Comédie de Marivaux, mise en scène de Benoît Lambert, avec Robert Angebaud, Rosalie Comby, Etienne Grebot, Edith Mailaender, Malo Martin et Martin Sève (en alternance) et Antoine Vincenot.

Dans "Le Jeu de l'Amour et du Hasard", Marivaux use d'un motif récurrent de la comédie classique, celui du mariage arrangé, qu'il décline toutefois de manière singulière en plaçant l'intrigue sous le signe d'un paternalisme libéral goguenard et du travestissement.

Car ledit mariage entre gens de condition à une proposition laissée à l'appréciation des intéressés qui, méfiants, décident chacun d'interchanger leur situation avec celle de leur domestique chargé de leur représentation officielle.

Deux sentences proverbiales et une locution shakespearienne - "L'habit ne fait pas le moine", "Qui se ressemble s'assemble" et "Tout est bien qui finit bien" - résument les postulats et le dénouement d'une partition avec laquelle Marivaux joue un double, sinon un triple jeu.

Outre la satire sociale, le divertissement, sous couvert de progressisme, conforte l'ordre social établi en illustrant le déterminisme de classe et le caractère illusoire de l'ascension sociale, en son temps, et par le mariage, de ce qui deviendra une pratique bourgeoise au 19ème siècle.

De surcroît, Marivaux, fin stratège, pipe les dés au soutien de sa démonstration avec un double travestissement qui met donc en présence des duos socialement appariés ce qui laisse augurer d'un dénouement dans lequel le hasard n'existe que dans le titre de l'opus.

Dans la proposition de Benoît Lambert, l'accoutrement et les manières des valets travestis s'avèrent peu susceptibles de conforter l’inversion des rôles, cependant soutenue par le langage que l'auteur leur prête, ce qui nove la comédie en farce sous réserve de considérer fidèle la charge caricaturale au point de générer la méprise générale.

Sous sa direction, les comédiens officient en costumes, confectionnés par Violaine L.Chartier, placés sous le signe du "mix and match" - austère livrée noire pour les faux serviteurs, pourpoints d'époque pour les maîtres de maison et tenues contemporaines clinquantes pour les faux maîtres arborant le maquillage visage blanc-pommettes pastillées de rose du 17ème siècle - dans un vrai décor de théâtre n'ayant d'autre fonction qu'illustrative.

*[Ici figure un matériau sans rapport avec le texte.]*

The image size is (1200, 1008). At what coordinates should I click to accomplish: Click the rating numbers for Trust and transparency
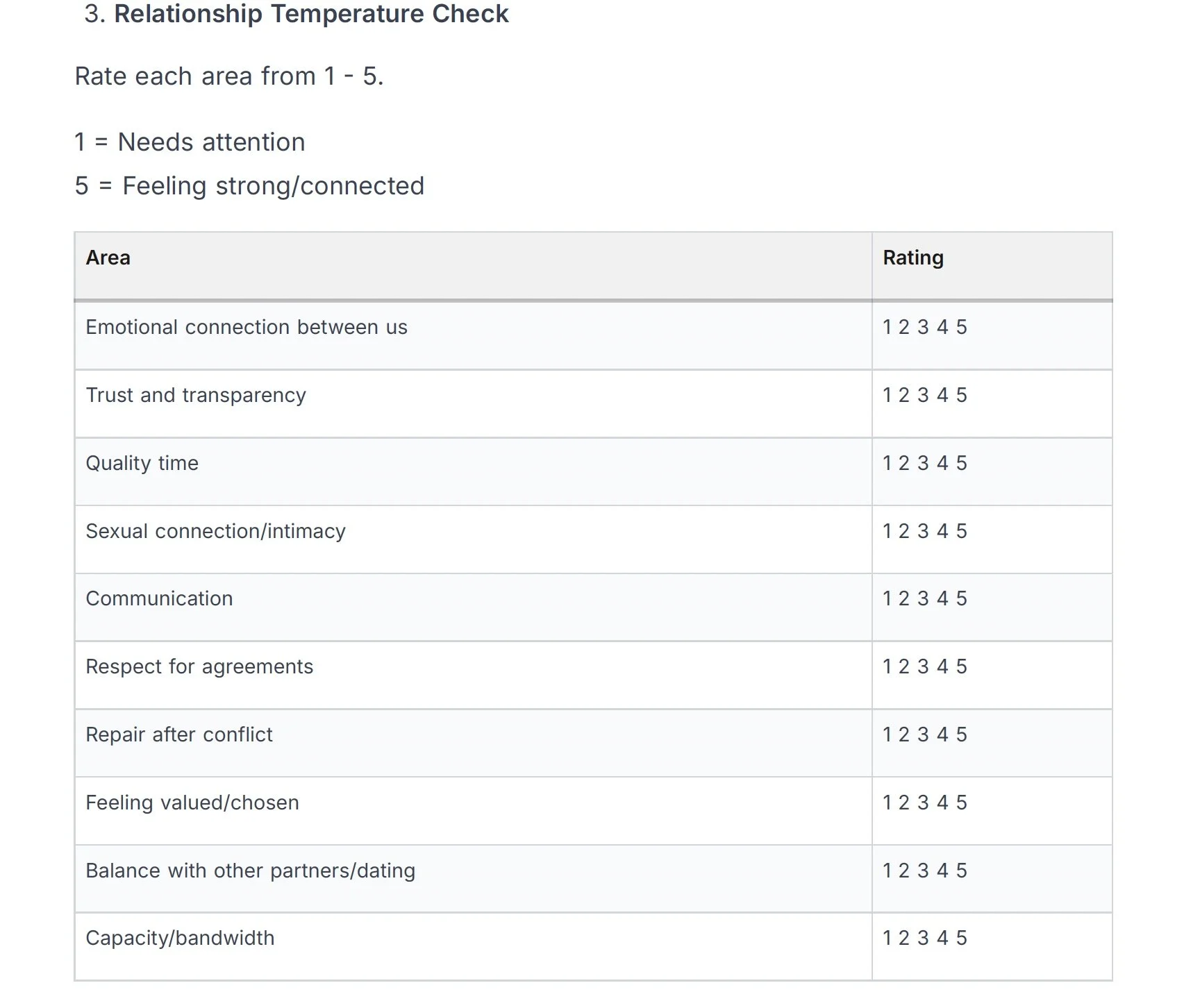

Antoine Franchet a conçu de manière brillante un chromo de fastueuse demeure péri-urbaine d'un maître de maison de belles naissance et fortune de surcroît esprit éclairé, façon "dehors-dedans" et de plain-pied avec la salle, avec côté jardin, naturellement, un parc boisé avec une folie en fond de scène et même un daim qui vient s'y aventurer, et, côté cour, sans transition architecturale autre qu'un banc, une collection de tables de salle à manger vintage qui se susbtituent aux vitrines des cabinets de curiosités.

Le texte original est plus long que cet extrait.